Ключевые слова: информация, знания, постмодерн, кризис, социум, постиндустриальная цивилизация, диалектика, социальные тренды, противоречие, система, капитал, интеллектуальный работник.
Масштабность и тотальность современного кризиса, на непредсказуемость которого все сейчас ссылаются, заставляет осмыслить базовые принципы современных социальных теорий, провести ревизию доминирующих воззрений. Усиление (не предсказанное никем) этатистских методов, необходимость введения жестких директивных мер в современной рыночной экономике, глобальность кризиса привели и к переоценке макросоциальных теорий. В общественном сознании небезосновательно доминирует кризисная оценка развития социальных наук, которые, в силу ряда причин, не смогли спрогнозировать кризис, его параметры, социальное поле и, главное, технологии выхода из него.

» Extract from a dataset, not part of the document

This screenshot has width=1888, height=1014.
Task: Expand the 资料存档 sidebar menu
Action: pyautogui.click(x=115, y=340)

Налицо кризис «гиперрассказа» (Лиотар), кризис всей теории рациональности, что несомненно приведет к необходимости смены основных парадигм в социальных теориях, к нарушению status-quo, который поневоле устраивал многих, ибо позволял в едином научном поле сосуществовать диаметрально противоположным теориям как отражение и отображение экзистенциалистского «разорванного мышления». Кризис поневоле берет на себя и функции
санации. В этом «тоннеле всегда виден свет» (И. Павлов), поэтому кризис в силу своего характера, глубины и продолжительности должен стать «могильщиком» устаревших социальных технологий и идей, превратив их в «научный архив», «кладбище прошлых мыслей», «энциклопедию».

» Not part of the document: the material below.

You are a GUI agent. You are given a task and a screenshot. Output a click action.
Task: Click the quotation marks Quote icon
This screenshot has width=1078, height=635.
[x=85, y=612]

Новая экономика и новое общество - это данность современной социальной среды, преображенная структурно и изнутри. В социологическом мире, в силу ряда причин, не сложилось единого мнения по поводу названия новой стадии социального развития, так наряду с понятием «информационное общество» используется довольно широкий спектр эпитетов: «сверхиндустри-альная цивилизация» (О. Тоффлер), «технотронное общество» (З. Бжезинский) и др. Как правило, для обозначения нового общества употребляются термины, содержащие приставку «пост» - это во многом обусловлено тем, что оно (определение) находится еще в стадии становления, и у теоретиков в полной мере не сложился его цельный системный образ, позволивший бы им оперировать более содержательными понятиями. «Понятие информационного общества выглядит предпочтительнее общества постмодернистского, ибо указывает принцип, вокруг которого организовано сообщество, а не только лишь на то, за какой социальной формой оно следует, - отмечает С. Лэш. - Термины «постмодернити» или «поздняя модернити» представляются мне излишне аморфными, в отличие от термина «информация» [1, с. 1-2]. Естественное стремление в науке выразить сущность нового информационного века вылилось в целый спектр определений. Дж. Литхайм говорит о постбуржуазном обществе, С. Алстром - постпротестантском, Г. Кан - постэкономическом, Р. Сейденберг - постисторическом, Р. Барнет вносит в этот калейдоскоп определений прагматическую нотку, предлагая термин «постнефтяное общество», понятно, что в основе всех дефиниций - понятие «постиндустриальное общество», популяризованное Д. Беллом. Общая приставка этих терминов, по мнению Дайзарда, отдает каким-то осенним чувством увядания, свойственным нашему веку, - ощущением конца (заканчивается определенная историческая эпоха). Это связано с «концом гиперрассказа», где текст утрачивает свой смысл, впрочем, как и все социально-экономические понятия и категории.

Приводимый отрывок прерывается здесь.